(TASK INSTRUCTIONS) Output the lines from the data exactly as they appear, beginning with the line that contains "Given: Click the 0.000 y-axis tick label" and continuing through the line that contains "Click the Twitter".

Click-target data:
________________

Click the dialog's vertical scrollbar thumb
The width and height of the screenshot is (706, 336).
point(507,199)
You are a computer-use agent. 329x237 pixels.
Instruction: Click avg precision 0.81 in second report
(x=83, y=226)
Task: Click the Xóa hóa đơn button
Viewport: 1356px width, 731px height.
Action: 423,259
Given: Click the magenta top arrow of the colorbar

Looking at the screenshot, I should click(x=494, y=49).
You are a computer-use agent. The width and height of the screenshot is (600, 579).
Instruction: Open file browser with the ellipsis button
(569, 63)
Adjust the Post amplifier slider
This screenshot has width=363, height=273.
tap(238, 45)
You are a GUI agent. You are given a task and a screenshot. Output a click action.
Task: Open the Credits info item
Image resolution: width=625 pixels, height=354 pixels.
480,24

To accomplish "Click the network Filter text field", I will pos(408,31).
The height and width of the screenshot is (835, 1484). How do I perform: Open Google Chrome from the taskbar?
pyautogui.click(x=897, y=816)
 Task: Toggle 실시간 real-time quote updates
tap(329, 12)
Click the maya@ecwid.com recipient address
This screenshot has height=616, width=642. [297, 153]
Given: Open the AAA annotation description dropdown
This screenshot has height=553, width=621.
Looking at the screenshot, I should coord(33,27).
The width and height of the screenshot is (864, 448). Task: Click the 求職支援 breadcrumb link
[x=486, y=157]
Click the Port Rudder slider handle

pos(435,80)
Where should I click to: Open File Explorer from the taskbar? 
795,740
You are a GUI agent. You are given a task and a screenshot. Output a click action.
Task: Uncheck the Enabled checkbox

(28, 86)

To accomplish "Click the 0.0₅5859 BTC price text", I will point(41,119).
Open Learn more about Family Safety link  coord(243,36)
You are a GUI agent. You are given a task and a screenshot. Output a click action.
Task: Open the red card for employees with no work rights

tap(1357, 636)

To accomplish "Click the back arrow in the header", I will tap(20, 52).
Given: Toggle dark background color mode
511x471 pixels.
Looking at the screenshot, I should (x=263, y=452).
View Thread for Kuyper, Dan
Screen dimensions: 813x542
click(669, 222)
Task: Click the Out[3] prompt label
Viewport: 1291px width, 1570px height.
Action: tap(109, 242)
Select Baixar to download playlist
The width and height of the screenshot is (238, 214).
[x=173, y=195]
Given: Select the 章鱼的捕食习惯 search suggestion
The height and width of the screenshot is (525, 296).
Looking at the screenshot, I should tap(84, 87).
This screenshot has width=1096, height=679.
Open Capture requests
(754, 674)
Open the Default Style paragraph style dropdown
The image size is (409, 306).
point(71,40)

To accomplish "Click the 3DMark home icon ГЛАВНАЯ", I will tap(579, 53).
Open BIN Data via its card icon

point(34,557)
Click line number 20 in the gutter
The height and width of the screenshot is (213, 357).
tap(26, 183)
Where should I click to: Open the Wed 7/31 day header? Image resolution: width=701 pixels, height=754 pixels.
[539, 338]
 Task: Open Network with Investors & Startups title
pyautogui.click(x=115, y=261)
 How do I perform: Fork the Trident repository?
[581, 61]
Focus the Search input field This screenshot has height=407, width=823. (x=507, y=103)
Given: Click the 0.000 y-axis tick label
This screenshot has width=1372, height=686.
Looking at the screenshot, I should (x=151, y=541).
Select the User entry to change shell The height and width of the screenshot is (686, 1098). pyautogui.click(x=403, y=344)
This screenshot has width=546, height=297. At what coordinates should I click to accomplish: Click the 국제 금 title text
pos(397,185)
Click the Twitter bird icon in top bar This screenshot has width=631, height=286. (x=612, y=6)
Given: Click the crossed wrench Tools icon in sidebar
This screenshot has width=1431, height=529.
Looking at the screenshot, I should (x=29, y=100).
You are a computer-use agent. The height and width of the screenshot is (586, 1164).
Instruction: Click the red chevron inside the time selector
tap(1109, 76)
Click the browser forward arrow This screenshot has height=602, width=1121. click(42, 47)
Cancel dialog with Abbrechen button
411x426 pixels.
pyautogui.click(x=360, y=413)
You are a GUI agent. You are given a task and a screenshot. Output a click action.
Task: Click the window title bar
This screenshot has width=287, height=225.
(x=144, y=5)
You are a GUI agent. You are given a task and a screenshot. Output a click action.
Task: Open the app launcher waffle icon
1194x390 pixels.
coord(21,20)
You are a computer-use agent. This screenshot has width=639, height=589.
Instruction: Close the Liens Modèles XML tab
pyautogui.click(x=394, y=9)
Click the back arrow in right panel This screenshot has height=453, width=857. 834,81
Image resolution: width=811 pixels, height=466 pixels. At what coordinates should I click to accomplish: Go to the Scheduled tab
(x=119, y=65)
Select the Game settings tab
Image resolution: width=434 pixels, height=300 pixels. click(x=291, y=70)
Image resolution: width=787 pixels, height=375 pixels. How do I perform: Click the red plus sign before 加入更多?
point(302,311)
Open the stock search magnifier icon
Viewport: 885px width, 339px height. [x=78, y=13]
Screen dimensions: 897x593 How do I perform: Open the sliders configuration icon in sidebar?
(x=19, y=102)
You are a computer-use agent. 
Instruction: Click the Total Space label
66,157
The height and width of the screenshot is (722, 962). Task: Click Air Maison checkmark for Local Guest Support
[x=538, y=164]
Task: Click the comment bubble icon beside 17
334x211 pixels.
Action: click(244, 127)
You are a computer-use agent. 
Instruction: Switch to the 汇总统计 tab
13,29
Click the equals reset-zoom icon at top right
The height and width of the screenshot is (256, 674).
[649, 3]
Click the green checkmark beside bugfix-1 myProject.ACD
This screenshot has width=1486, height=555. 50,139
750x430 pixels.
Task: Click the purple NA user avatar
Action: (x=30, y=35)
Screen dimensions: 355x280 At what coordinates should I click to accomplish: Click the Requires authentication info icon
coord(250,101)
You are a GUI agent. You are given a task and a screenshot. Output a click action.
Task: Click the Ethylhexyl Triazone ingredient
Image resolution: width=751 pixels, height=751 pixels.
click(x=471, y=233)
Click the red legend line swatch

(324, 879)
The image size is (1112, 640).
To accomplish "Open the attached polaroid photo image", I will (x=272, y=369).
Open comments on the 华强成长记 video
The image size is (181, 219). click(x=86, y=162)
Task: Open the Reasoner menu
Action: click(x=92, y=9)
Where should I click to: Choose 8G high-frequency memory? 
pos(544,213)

________________

(EXERCISE OUTPUT)
Given: Click the 0.000 y-axis tick label
This screenshot has width=1372, height=686.
Looking at the screenshot, I should (x=151, y=541).
Select the User entry to change shell The height and width of the screenshot is (686, 1098). pyautogui.click(x=403, y=344)
This screenshot has width=546, height=297. At what coordinates should I click to accomplish: Click the 국제 금 title text
pos(397,185)
Click the Twitter bird icon in top bar This screenshot has width=631, height=286. (x=612, y=6)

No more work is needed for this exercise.